No departamento de emergência, ela estava hipotensa e pouco utilizada em coma (Glasgow 6/15) e as análises ao sangue mostraram creatinina plasmática de 1,79 mg/dl, glicemia de 215 mg/dl e tempo de protrombina de 7%. Os gases do sangue arterial tinham um pH de 7,03 com bicarbonato de 10 mEq/l e ácido láctico plasmático de 14 mmol/l. A radiografia do tórax revelou uma infiltração na base esquerda.

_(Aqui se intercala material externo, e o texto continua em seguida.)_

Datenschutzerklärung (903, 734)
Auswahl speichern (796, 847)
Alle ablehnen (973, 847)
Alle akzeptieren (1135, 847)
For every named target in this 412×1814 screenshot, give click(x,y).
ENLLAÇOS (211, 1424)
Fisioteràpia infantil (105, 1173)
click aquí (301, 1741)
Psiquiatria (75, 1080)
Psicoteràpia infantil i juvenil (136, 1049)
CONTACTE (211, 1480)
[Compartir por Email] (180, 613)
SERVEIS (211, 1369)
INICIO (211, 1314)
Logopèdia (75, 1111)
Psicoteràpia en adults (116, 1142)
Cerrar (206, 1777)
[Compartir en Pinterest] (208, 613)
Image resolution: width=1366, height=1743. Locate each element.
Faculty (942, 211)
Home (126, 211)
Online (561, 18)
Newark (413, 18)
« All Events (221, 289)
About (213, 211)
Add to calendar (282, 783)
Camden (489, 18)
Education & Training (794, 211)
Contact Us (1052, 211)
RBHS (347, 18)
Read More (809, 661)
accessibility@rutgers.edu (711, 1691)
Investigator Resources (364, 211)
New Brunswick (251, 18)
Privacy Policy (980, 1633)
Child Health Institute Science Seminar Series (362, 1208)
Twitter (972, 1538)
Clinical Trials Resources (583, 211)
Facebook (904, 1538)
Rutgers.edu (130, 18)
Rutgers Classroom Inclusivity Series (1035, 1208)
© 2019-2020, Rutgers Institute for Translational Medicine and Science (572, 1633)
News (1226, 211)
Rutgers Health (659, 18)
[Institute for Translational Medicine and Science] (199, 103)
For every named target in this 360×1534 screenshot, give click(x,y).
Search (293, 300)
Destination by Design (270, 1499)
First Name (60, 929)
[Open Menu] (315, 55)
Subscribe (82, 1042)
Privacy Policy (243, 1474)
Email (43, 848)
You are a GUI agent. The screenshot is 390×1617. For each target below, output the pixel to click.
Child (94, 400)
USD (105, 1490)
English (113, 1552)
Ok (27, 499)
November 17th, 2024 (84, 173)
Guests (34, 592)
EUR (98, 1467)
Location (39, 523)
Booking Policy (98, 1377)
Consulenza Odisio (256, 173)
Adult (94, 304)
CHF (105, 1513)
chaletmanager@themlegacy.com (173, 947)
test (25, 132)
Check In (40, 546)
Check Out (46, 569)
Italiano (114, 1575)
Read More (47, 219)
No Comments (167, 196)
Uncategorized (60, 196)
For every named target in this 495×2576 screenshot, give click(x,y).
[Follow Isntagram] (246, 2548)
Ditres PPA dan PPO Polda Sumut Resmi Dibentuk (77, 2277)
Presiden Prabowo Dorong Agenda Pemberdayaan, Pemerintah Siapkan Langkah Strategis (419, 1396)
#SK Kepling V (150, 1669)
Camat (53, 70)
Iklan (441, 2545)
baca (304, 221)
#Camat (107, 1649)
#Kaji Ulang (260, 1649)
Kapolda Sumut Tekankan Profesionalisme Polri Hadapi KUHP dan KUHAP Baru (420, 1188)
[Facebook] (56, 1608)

Foi transferida para a unidade de cuidados intensivos (UCI) e submetida a intubação orotraqueal com ventilação mecânica e administração de drogas vasoactivas e antibióticos. Foi indicada uma punção lombar, cujo resultado era compatível com uma meningite pneumocócica. Foi realizada hemodiálise com um banho de bicarbonato, e as análises sanguíneas do paciente melhoraram subsequentemente, com creatinina plasmática (Cr) de 1,2 mg/dl e bicarbonato sérico de 22 mEq/l. No entanto, o paciente permaneceu em coma, com EEG com ondas de baixa voltagem, e morreu 72 horas após a admissão.